Part 1:
Why does depth of response matter in NDMM?

Maria-Victoria Mateos, MD, PhD
University Hospital of Salamanca, Spain

TRANSCRIPT
I will address the relevance of depth of response in newly diagnosed myeloma patients. And here you can see my disclosures and while the first question that we can address is, why does depth of response matter in multiple myeloma? If we go how the myeloma treatment evolved over the last year, especially during the recent century, we had the opportunity to see how many new drugs emerged and were introduced in the treatment of our patients with multiple myeloma. With all the many new drugs, we moved immediately to three- and maybe we are moving to four-based combinations. When we focus on newly-diagnosed myeloma patients, we realize that almost all of our patients respond to the first line of therapy, because the overall response rate is over 90% for almost all combinations.

When we evaluate in-depth the quality of the response and we evaluated the complete response rate, we can say that maybe around 50% of our newly diagnosed myeloma patients can achieve complete response with these new combinations. And we know that CR is an important surrogate marker, predicting PFS and even OS and this is a classical study coming from the Spanish Myeloma Group, showing how the complete response rate translated into a significant benefit in overall survival. This study was done in the conventional [inaudible]. But we also realized that when we consider just the complete response, while it is an important surrogate marker, but the patients achieving CR did not result in a plateau-phase and neither in terms of time to progression and overall survival.

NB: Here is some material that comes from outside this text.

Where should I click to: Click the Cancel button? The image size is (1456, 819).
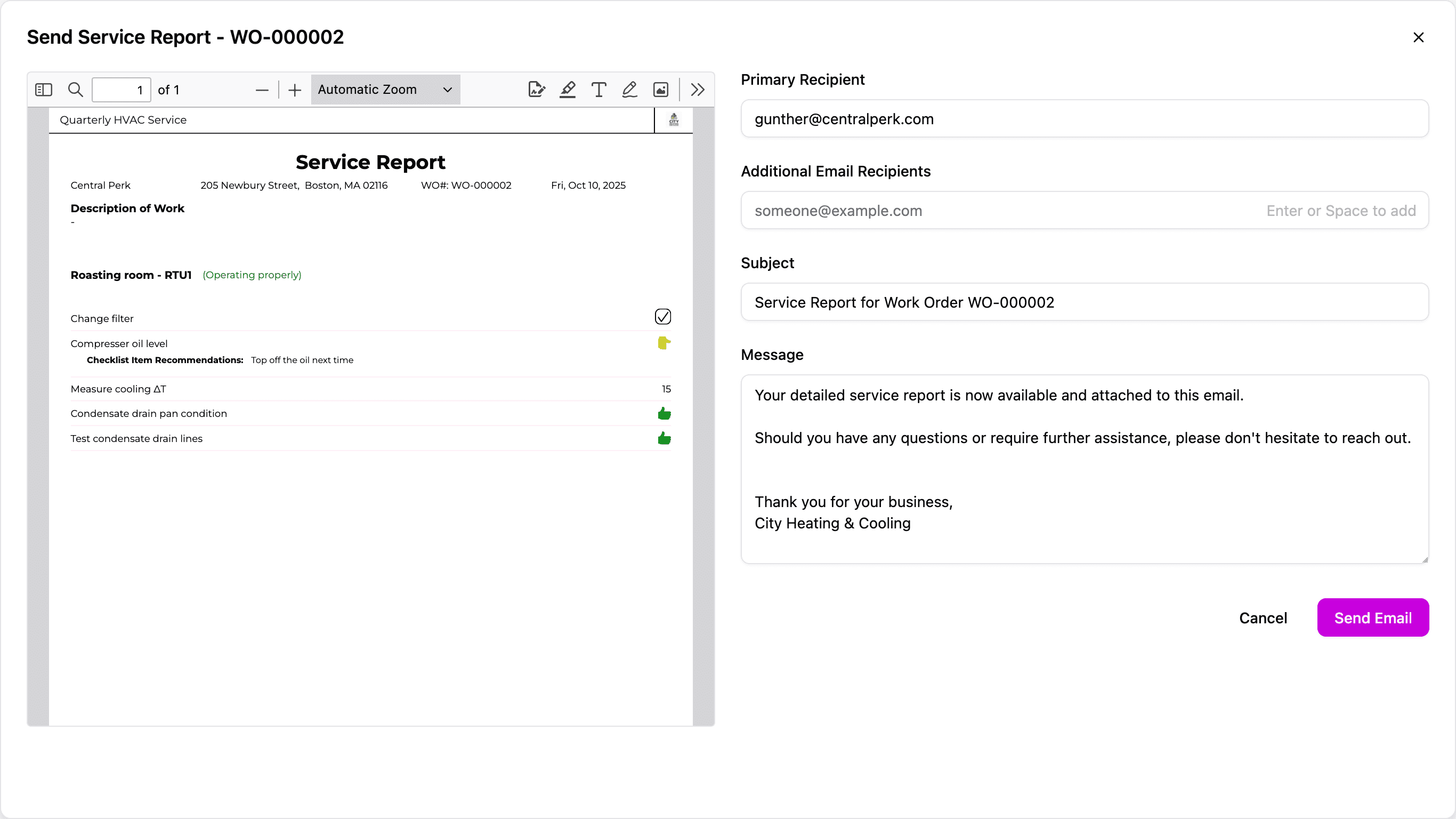[1263, 617]
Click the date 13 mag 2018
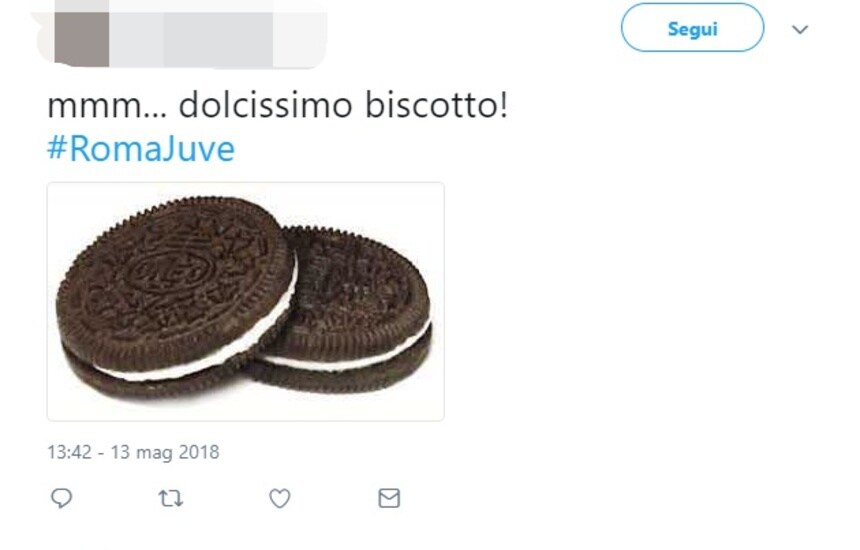 point(165,452)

And although our patients achieve the complete response, most of them finally relapsed. And this is one of the main reasons why we needed to improve in the quality of the response and we needed to redefine the complete response definition because according to the IMWG uniform response criteria, we had a complete response, a stringent complete response but both complete response categories include assessment at low sensitivity level and in fact, the stringent complete response category included normal free light chain ratio and absence of clonal plasma cells by immunohistochemistry, so this technique has a very low sensitivity level.

And this is the main reason why we needed to redefine the complete response definition.